▶ _Provided entries_

---------------

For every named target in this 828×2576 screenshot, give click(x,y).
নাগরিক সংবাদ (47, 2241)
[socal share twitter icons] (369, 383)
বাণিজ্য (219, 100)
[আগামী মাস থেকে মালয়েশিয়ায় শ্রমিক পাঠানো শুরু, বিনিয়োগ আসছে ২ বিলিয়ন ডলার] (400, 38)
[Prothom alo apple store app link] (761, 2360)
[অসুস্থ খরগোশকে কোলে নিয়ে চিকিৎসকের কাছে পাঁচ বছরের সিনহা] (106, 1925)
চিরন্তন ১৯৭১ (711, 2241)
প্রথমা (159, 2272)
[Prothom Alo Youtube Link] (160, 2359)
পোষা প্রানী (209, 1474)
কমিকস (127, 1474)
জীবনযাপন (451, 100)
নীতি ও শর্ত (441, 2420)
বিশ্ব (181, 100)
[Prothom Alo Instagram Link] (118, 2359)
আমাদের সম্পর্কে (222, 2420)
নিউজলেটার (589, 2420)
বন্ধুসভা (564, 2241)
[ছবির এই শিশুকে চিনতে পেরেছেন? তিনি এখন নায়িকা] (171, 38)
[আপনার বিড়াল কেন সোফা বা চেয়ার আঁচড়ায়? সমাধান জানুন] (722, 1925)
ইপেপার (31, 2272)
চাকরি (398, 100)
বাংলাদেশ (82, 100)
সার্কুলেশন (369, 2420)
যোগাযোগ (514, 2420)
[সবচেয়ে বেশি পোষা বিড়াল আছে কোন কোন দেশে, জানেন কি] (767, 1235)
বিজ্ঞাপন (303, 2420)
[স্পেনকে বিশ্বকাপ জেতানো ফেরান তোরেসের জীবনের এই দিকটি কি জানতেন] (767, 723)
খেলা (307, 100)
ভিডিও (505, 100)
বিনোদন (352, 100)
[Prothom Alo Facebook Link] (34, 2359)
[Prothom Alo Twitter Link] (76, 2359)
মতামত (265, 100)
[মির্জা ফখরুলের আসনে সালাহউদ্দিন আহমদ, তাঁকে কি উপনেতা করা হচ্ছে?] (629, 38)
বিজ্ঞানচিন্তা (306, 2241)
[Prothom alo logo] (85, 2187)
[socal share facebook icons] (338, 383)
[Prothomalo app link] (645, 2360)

---------------

▶ _Problem description_
Please set down exactly the lines running from the one with "আমাদের সম্পর্কে (222, 2420)" to the last line of the entries above, both of them included, and no others.

▶ _Problem solution_
আমাদের সম্পর্কে (222, 2420)
নিউজলেটার (589, 2420)
বন্ধুসভা (564, 2241)
[ছবির এই শিশুকে চিনতে পেরেছেন? তিনি এখন নায়িকা] (171, 38)
[আপনার বিড়াল কেন সোফা বা চেয়ার আঁচড়ায়? সমাধান জানুন] (722, 1925)
ইপেপার (31, 2272)
চাকরি (398, 100)
বাংলাদেশ (82, 100)
সার্কুলেশন (369, 2420)
যোগাযোগ (514, 2420)
[সবচেয়ে বেশি পোষা বিড়াল আছে কোন কোন দেশে, জানেন কি] (767, 1235)
বিজ্ঞাপন (303, 2420)
[স্পেনকে বিশ্বকাপ জেতানো ফেরান তোরেসের জীবনের এই দিকটি কি জানতেন] (767, 723)
খেলা (307, 100)
ভিডিও (505, 100)
বিনোদন (352, 100)
[Prothom Alo Facebook Link] (34, 2359)
[Prothom Alo Twitter Link] (76, 2359)
মতামত (265, 100)
[মির্জা ফখরুলের আসনে সালাহউদ্দিন আহমদ, তাঁকে কি উপনেতা করা হচ্ছে?] (629, 38)
বিজ্ঞানচিন্তা (306, 2241)
[Prothom alo logo] (85, 2187)
[socal share facebook icons] (338, 383)
[Prothomalo app link] (645, 2360)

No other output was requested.